This epoch has been a great and obvious boon to the cause of global history – notably so ever since 1949 when the German historian Karl Jaspers published his hugely influential Vom Ursprung und Ziel der Geschichte (The Origin and Goal of History). Therein Jaspers outlined his concept of an ‘Axial Age’ in the ancient world from the Mediterranean to China, dating from 800 to 200 BCE – a time when, across cultures and civilisations not necessarily themselves connected, there was an overlapping rejection of old wisdom and a search for new understandings and explanations across philosophy, science, religion and politics. For Jaspers, this was a beacon age in the landscape of human history, noteworthy for similar circumstances across Greece, China, India, central Asia and what we today know as the Middle East.1 Two of the key religious innovations of this era – Zoroastrianism and Buddhism – we will meet in Parts II and III of this book. But this Part focuses on the revolutions in political ideas and societal governance that broke out, not in Darius’s Persia, but in Athens, Rome and the state of Lu in China at the end of the sixth century BCE. In these crucial centres across the ancient world, as part of this Axial Age of thinking, the way in which man related to man was being rethought, and in some cases reborn in the furnace of revolution.
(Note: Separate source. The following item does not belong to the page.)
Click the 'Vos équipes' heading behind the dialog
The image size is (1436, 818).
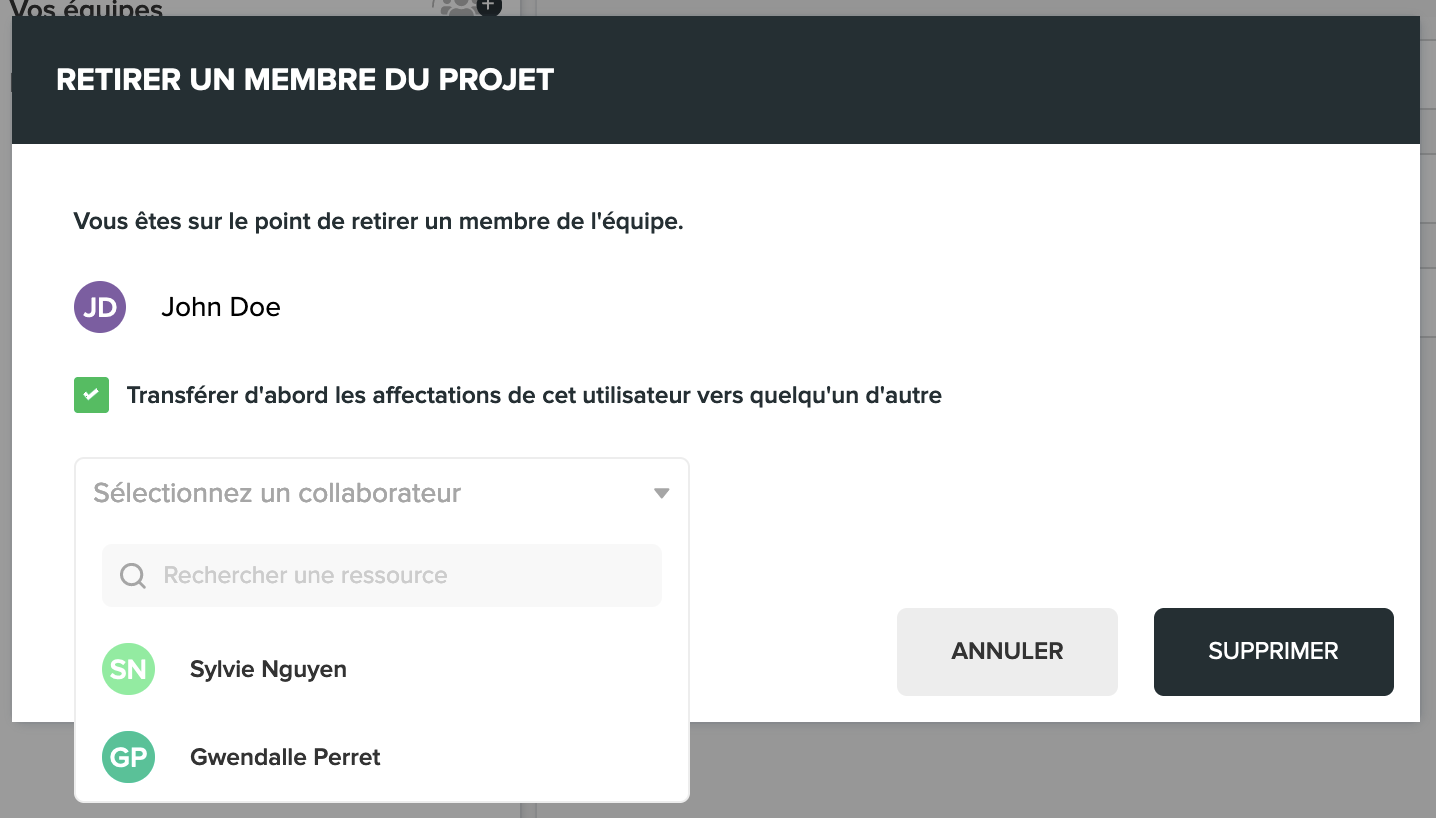[x=86, y=8]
In Athens, an angry mob of Athenians gathered in a three-day riot against those in charge of the city, their grievances roused by the way Athens was being run and the people were being treated. All were convinced of the need for change; not one could have imagined they were on the cusp of inventing a new form of politics, one that defines our Western world today. In fact the individual who was to prove the crucial agent of change in this story – a wealthy sexagenarian aristocrat named Cleisthenes – was not even in Athens during the citywide riot. But in the heady days that followed, a vague proposal that Cleisthenes had made some time previously for the extension of power and influence to local communities and people was taken up and tried out. It was the world’s first step towards democracy.2

In Rome, another angry mob of citizens – disgusted by the vile behaviour of their royal family, which had driven a much-admired aristocratic woman to suicide – had shut the gates of their city to their king. Led by aristocratic nobles, the Roman citizenry struggled to develop a new system of republican political governance, even while the king sent wave after wave of troops against the city walls in an attempt to take back his realm. The system that emerged from this struggle would steer a middle path between the injustices of kingship and the notion (seen as unpopular and impractical) of direct ‘people power’. In time it would guide Rome to become the undisputed power of the Mediterranean.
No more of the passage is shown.